Потом Сергей говорил, что испугался слов Измайлова, будто он, Левашов, с особыми целями проник на пароход. Испугался и ушел. Но электрик считал, что парень слово подобрал неточное. Не мог Серега испугаться, не успел еще, потому что никаких действий над ним не производили. Просто все это не умещалось в его представлении о жизни. Лежал себе на койке, читал про мореходное дело и представлял, как выйдет на мостик штурманом. А тут Рублев является, матросы, машинисты, кочегары сидят рядком на диване и не о том о сем поболтать собрались, а раз судком, раз заседание, значит, всякое их слово силу имеет. И еще речь Измайлова. Это тоже не на работе, на палубе кто чего сказанет — перед выборным органом человек выступает, и, выходит, каждая его фраза приобретает особое значение, хотя и по халатности Рублева как секретаря заседания не заносится в протокол... В такой-то вот обстановке, рассуждал электрик, Левашов вдруг себя увидел, впервые увидел и ужаснулся, до каких размеров может разрастись каждый поступок, если его перед выборным органом обсуждать и давать ему, как предлагал Измайлов, принципиальную оценку. Вроде под лупой все получается, без скидок и пропусков. Ужаснулся Сергей и уж снести дальнейшего не смог.

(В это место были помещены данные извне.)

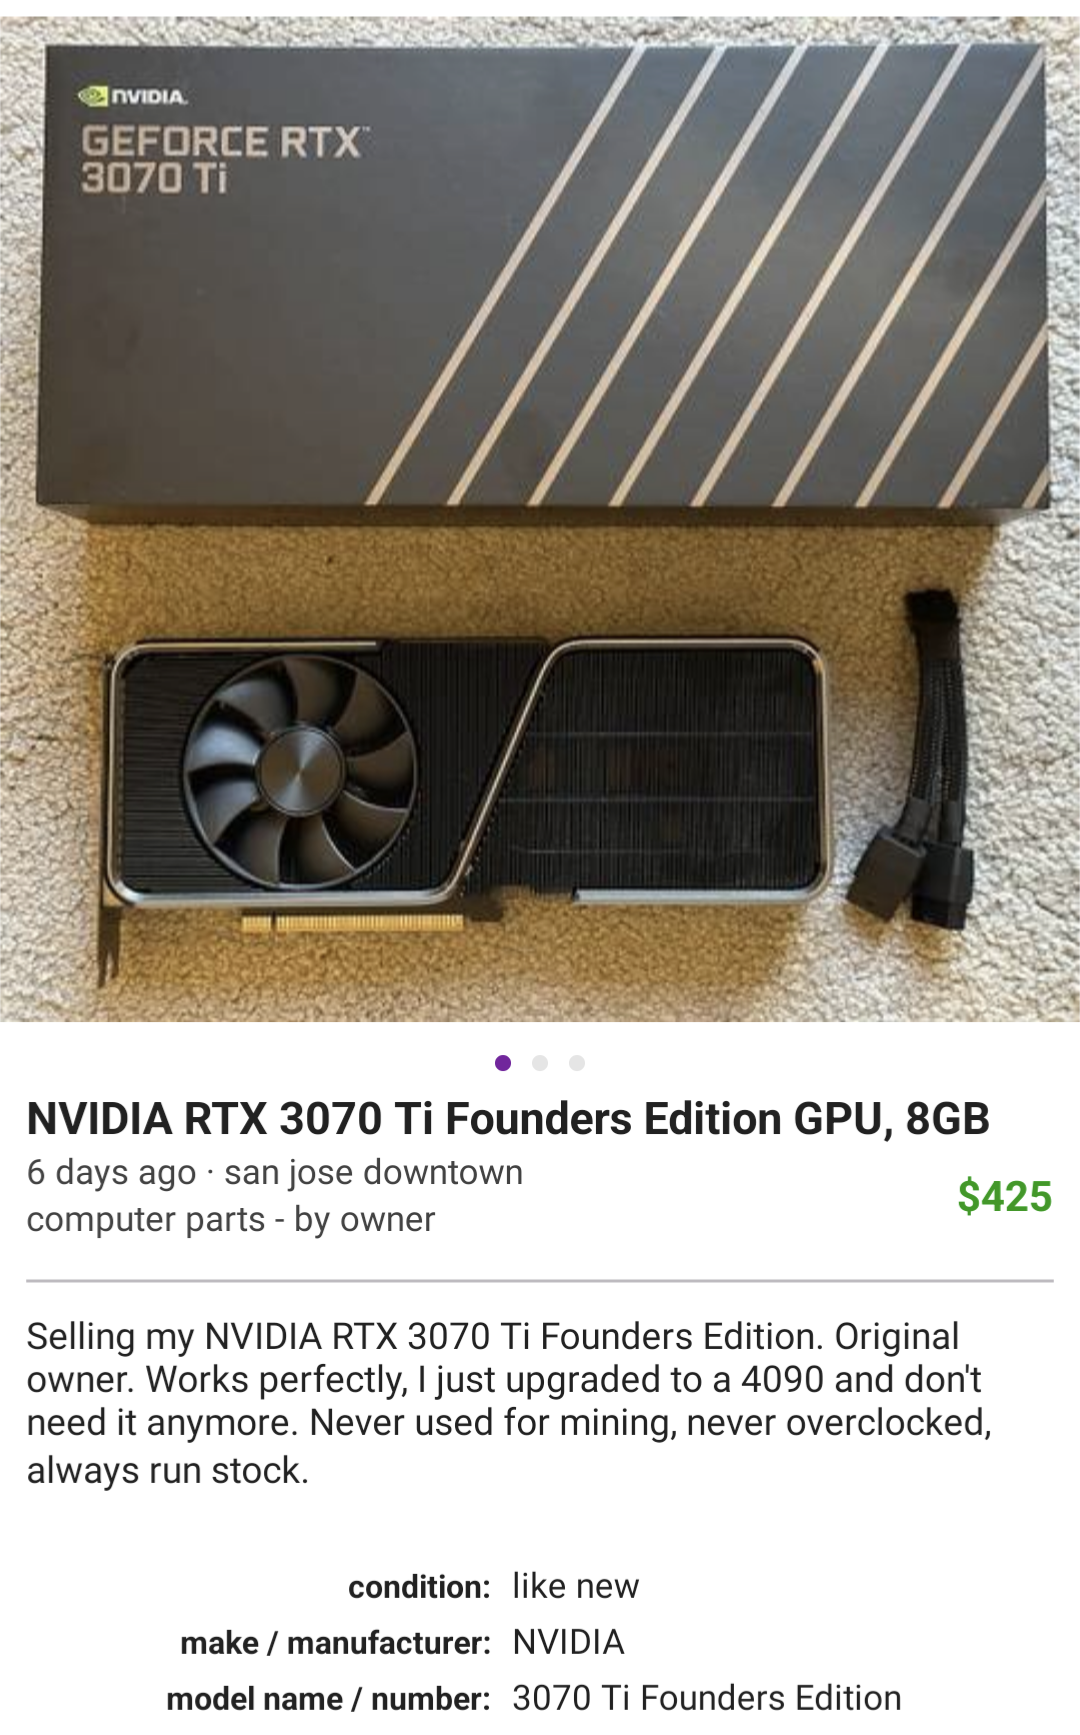The height and width of the screenshot is (1735, 1080).
Task: Open 'computer parts - by owner' category
Action: pyautogui.click(x=231, y=1220)
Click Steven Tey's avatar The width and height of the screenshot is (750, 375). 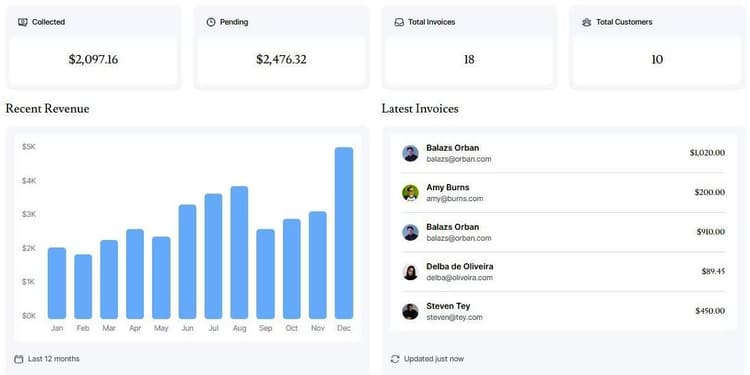[410, 311]
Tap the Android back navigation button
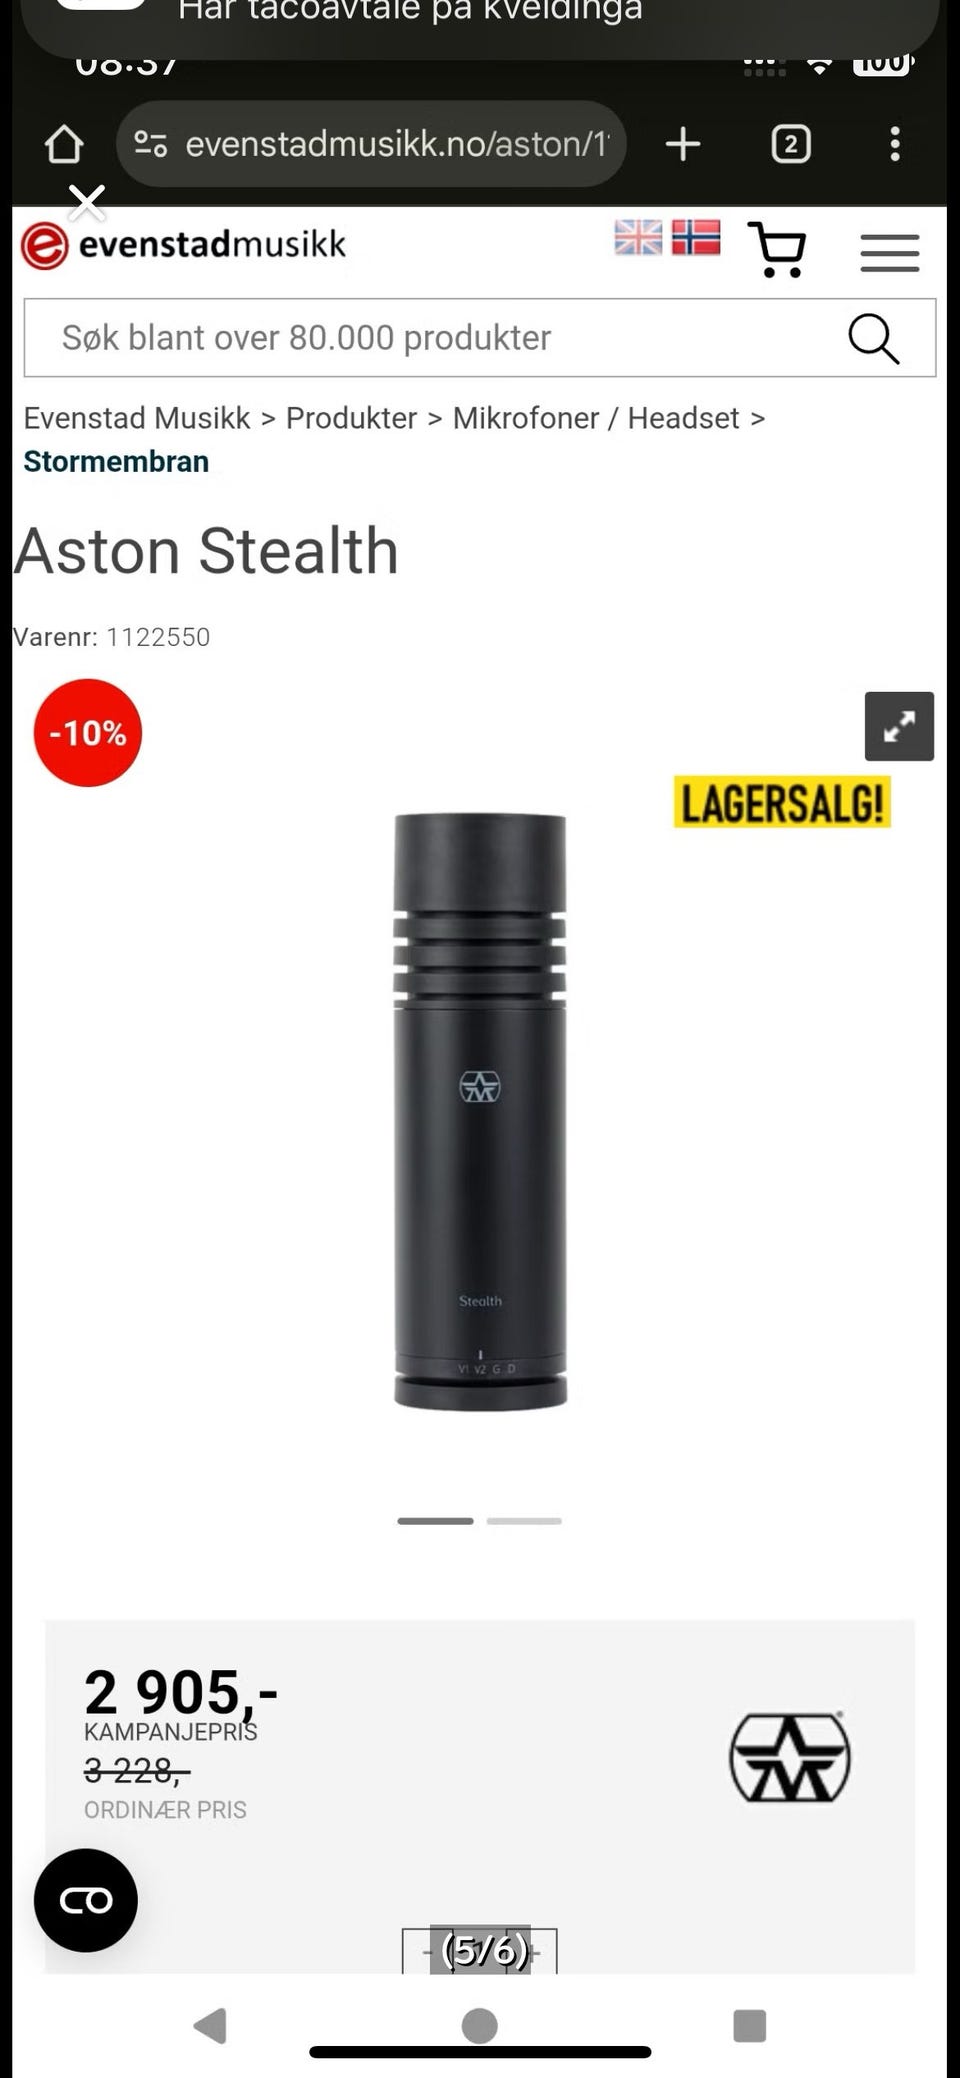Screen dimensions: 960x2078 coord(210,2025)
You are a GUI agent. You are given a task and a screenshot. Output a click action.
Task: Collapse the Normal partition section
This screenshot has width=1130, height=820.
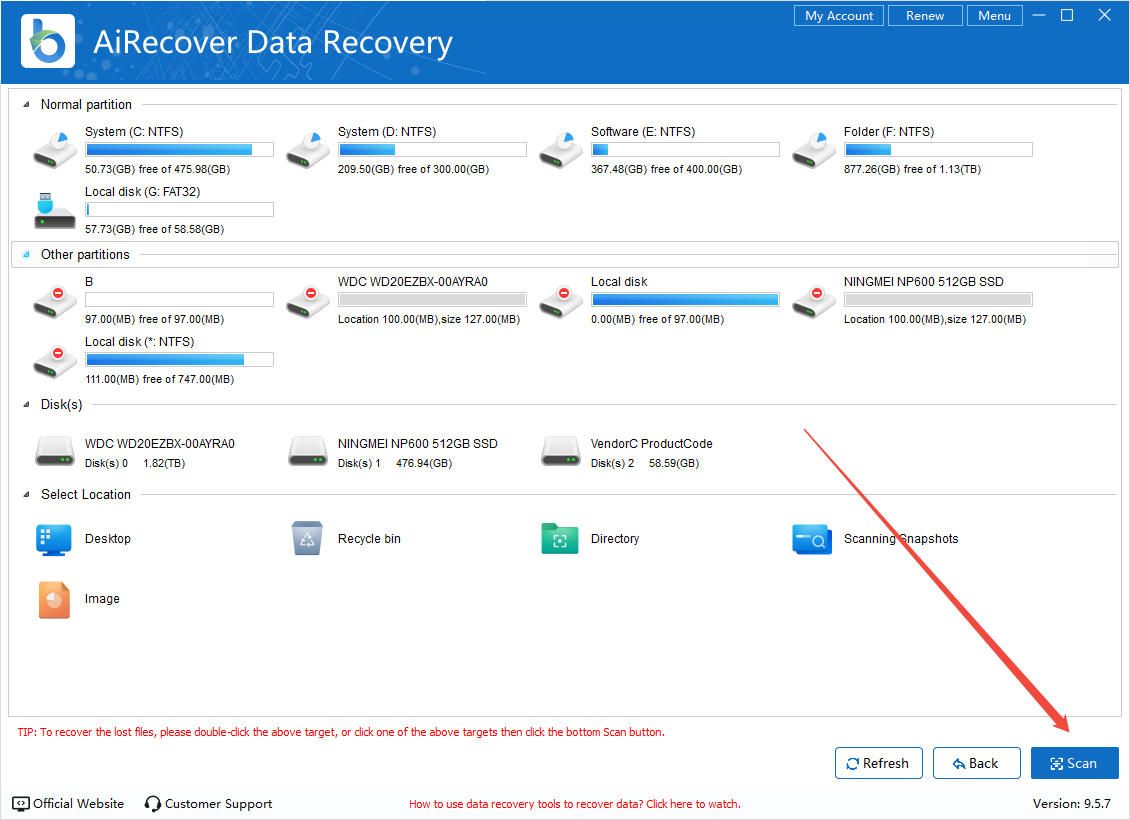(25, 105)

Правда, Огородов не сразу дошел до таких глубин мысли. Сначала по ложному следу отправился искать Сергея. Посчитал — тот обязательно должен находиться на койке, и если не реветь, подобно Кларе, то непременно лежать лицом к стене — раздумывать, каким способом расчеты с жизнью быстрее произвести.

Но электрик ошибся. Не было Левашова в каюте. И нигде по надстройке не было. Электрик и на корму к краснофлотцам сбегал и чаю напился — нет нигде. Лишь когда Рублев снова начал скликать судком, его осенило. Вышел тихонько с верхнего трапа, что возле капитанской каюты, и уверился: точно, впереди дверь в рулевую рубку открыта, и свет там горит.

Огородов приблизился. Увидел: кумач по полу расстелен, и Сергей, стоя на коленях, склонился над ним.

Делов-то оказалось! Внизу еще и второго заседания не начали, а он уже букву «т» выводил — «Да здравствует» заканчивал. И ровненько так, красиво; деревянную рейку приспособил, чтобы не дрожала рука. На электрика только раз зыркнул и больше уж головы не поднимал.

Постоял Огородов, постоял да и пошел обратно в кают-компанию — решать, сколько же порошка должен выдавать боцман Кларе, пароходной хозяйке.

ГЛАВА ДВАДЦАТЬ ПЯТАЯ

ЛЕВАШОВ

На другой день Маторин разбудил меня к обеду. Он ничего не сказал. А в столовой Оцеп, кочегар, с лицом, как всегда, хранящим выражение готовящегося подвоха, осведомился, хорошо ли я спал, и скрипуче рассмеялся:

— Лозунг твой — тю-тю! Сняли.

В углу поддакнули. Измайлов, большой, черный, обвел сидящих за столами укоризненным взглядом и уткнулся в тарелку.

— Тю-тю, — повторил Оцеп. — Зря старался.

(«Ночью канадцы начали грузить еще в два трюма. Лебедки стучали то по отдельности, то сливаясь, будили утро, пока не засинело над головой, пока не погрузилось все вокруг в пепельный отсвет еще не взошедшего солнца. Боцман вышел деловой, будто и не спал. Мы привязали лестницу к переднему ограждению мостика, и я, спустившись по ней, растянул лозунг по всей ширине надстройки. Красная полоса полыхнула в лицо, вспомнилось московское, радостное, довоенное, хотелось смеяться, шагать куда-то спеша.

— Что стоишь? — сказал Стрельчук. — Давай флаги, давай же.

На подмогу пришли заспанные Олег и Никола. Мы продевали короткие палочки клевантов в крученые петли, разноцветная цепь быстро росла. На строгом языке международного свода сигналов, конечно, получалась невообразимая тарабарщина, но мы ведь заботились только о том, чтобы покрасивей приходились флаги друг к другу: желтый и синий, белый, красный, опять белый, синий, черный.